* [TASK PROMPT]
Lines where the string "with" appears are to be copied from the entries below.

* [EXERCISE MATERIALS]
◆ ◆ ◆ ◆

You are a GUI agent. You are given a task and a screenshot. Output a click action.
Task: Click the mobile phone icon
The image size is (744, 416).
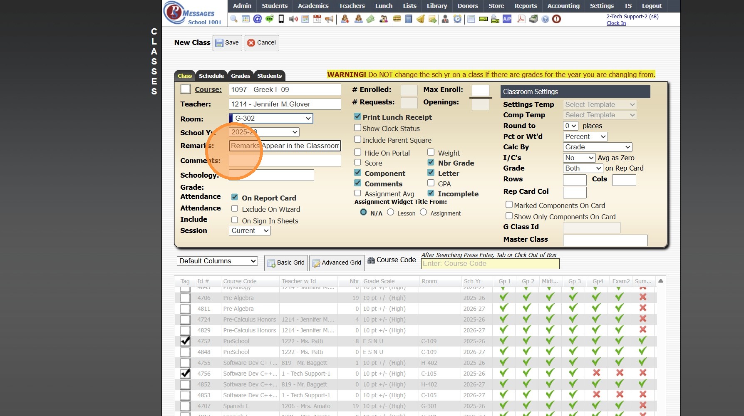pyautogui.click(x=281, y=19)
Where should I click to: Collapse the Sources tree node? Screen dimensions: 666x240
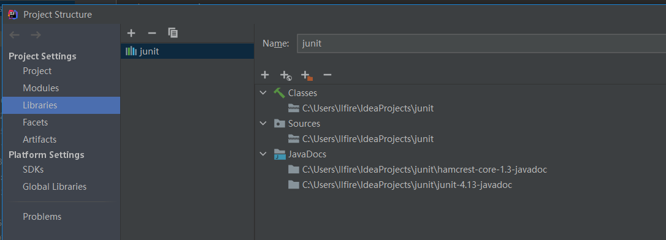263,124
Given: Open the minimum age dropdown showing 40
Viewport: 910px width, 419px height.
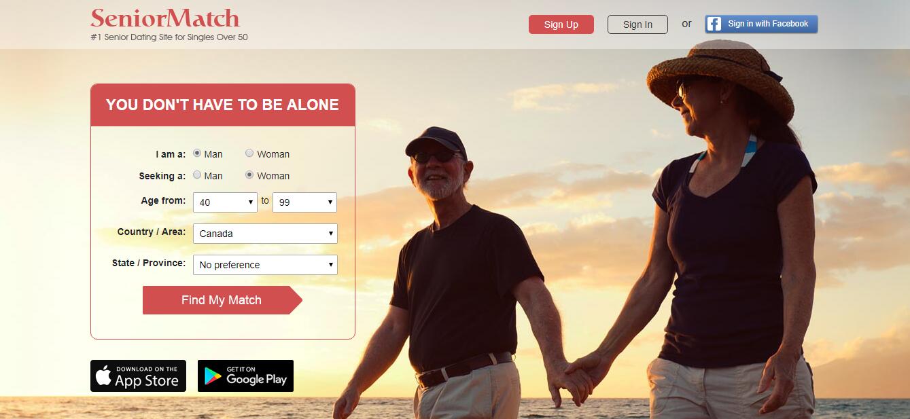Looking at the screenshot, I should pyautogui.click(x=225, y=202).
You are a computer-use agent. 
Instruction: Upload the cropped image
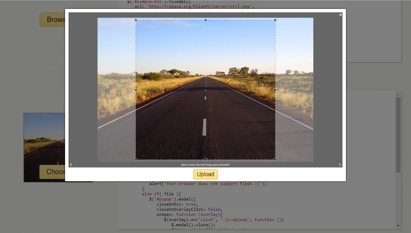[x=206, y=174]
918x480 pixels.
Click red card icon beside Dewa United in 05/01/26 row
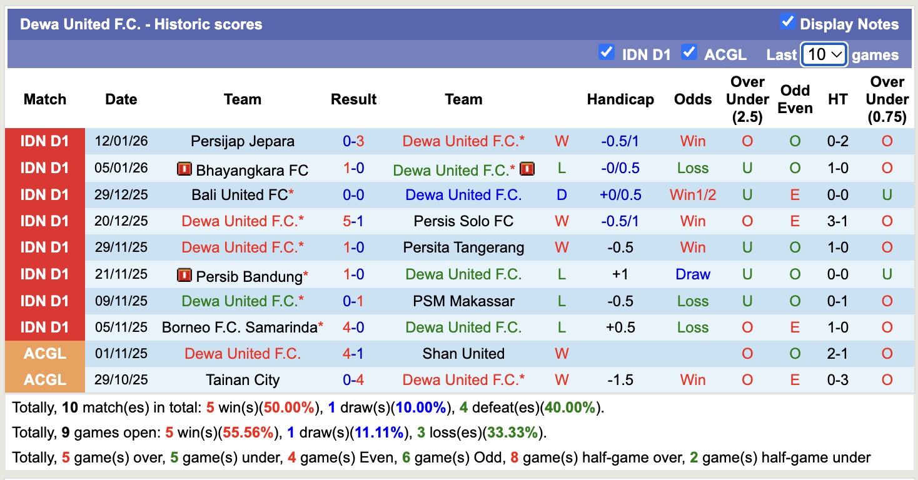(527, 168)

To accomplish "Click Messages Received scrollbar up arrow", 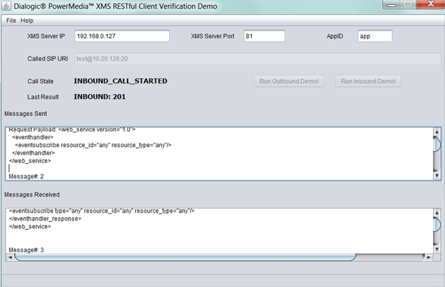I will (x=436, y=212).
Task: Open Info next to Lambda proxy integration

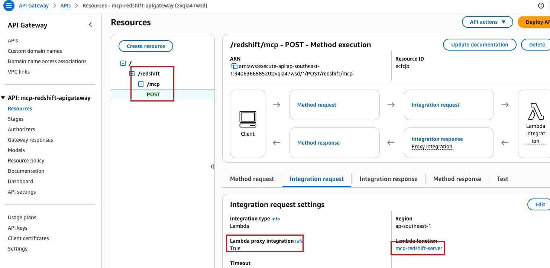Action: (299, 241)
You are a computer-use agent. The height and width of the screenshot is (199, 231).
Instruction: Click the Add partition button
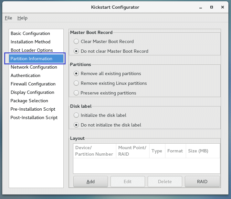coord(90,182)
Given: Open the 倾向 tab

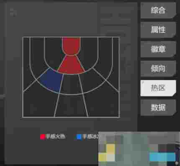Looking at the screenshot, I should 158,69.
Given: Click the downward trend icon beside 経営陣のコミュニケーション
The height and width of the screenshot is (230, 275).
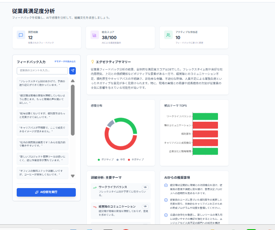Looking at the screenshot, I should click(94, 207).
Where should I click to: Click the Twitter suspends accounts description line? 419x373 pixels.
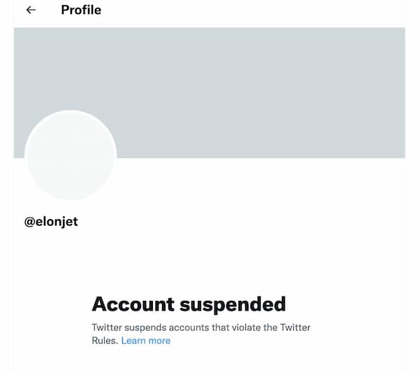point(201,328)
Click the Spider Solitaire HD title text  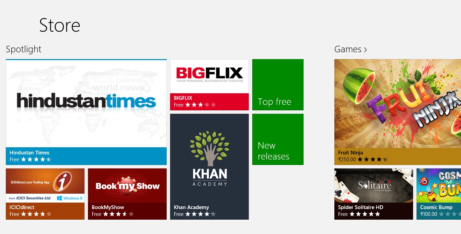click(x=360, y=207)
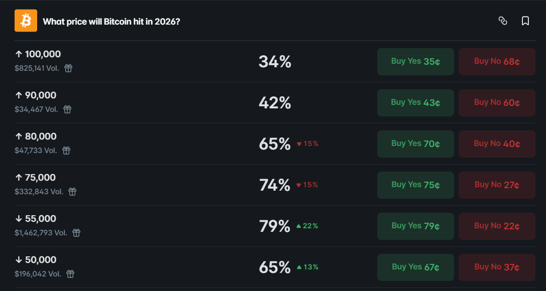
Task: Select the gift icon on the 80,000 row
Action: (66, 151)
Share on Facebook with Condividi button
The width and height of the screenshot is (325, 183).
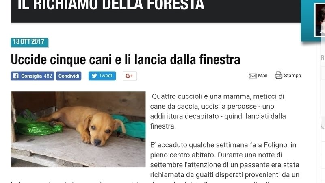[x=69, y=76]
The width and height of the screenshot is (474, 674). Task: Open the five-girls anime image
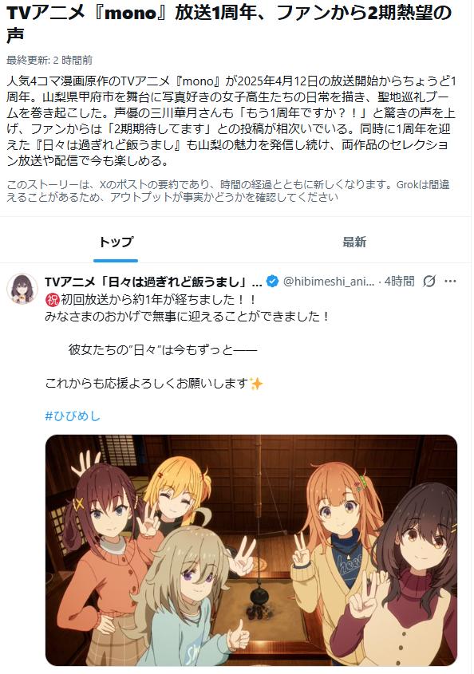251,550
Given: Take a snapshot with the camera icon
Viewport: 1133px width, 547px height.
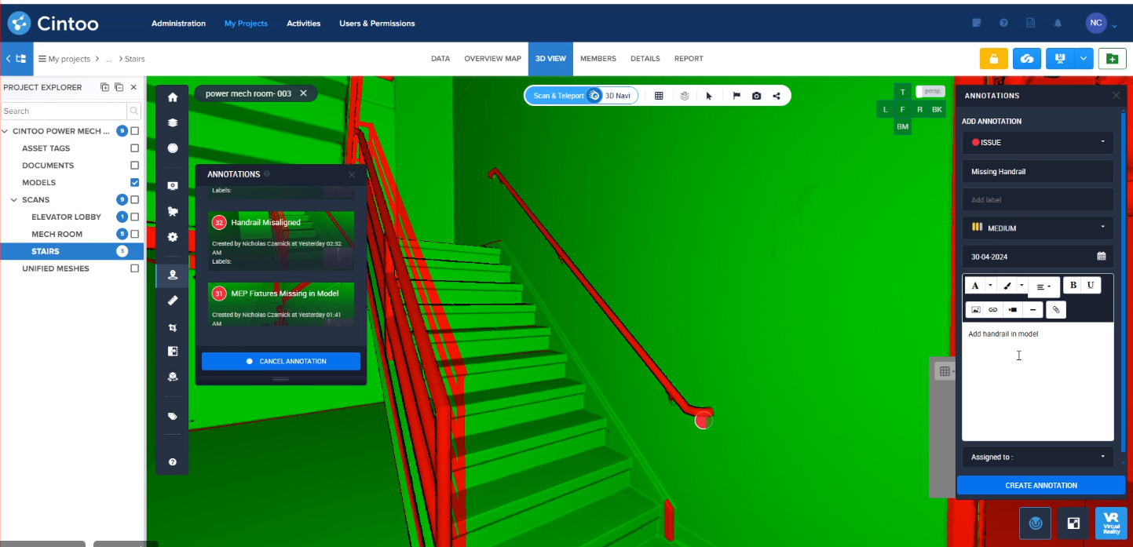Looking at the screenshot, I should click(x=756, y=95).
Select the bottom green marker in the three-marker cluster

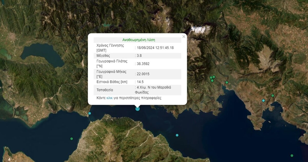(x=212, y=81)
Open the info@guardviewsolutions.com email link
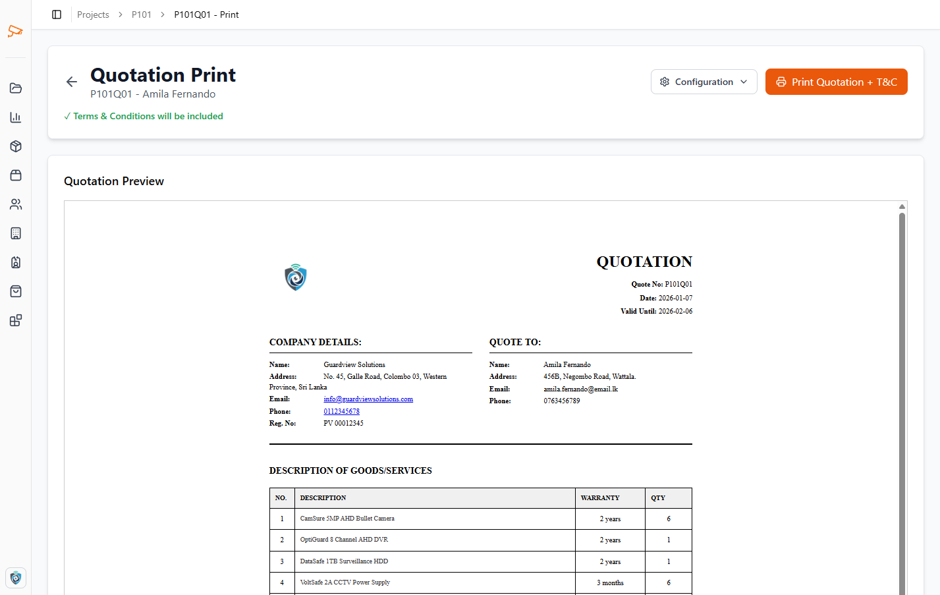 pos(368,399)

◆ ◆ ◆ ◆

* [WRITTEN REPLY]
Share on Facebook with Condividi button
Given: Take a snapshot with the camera icon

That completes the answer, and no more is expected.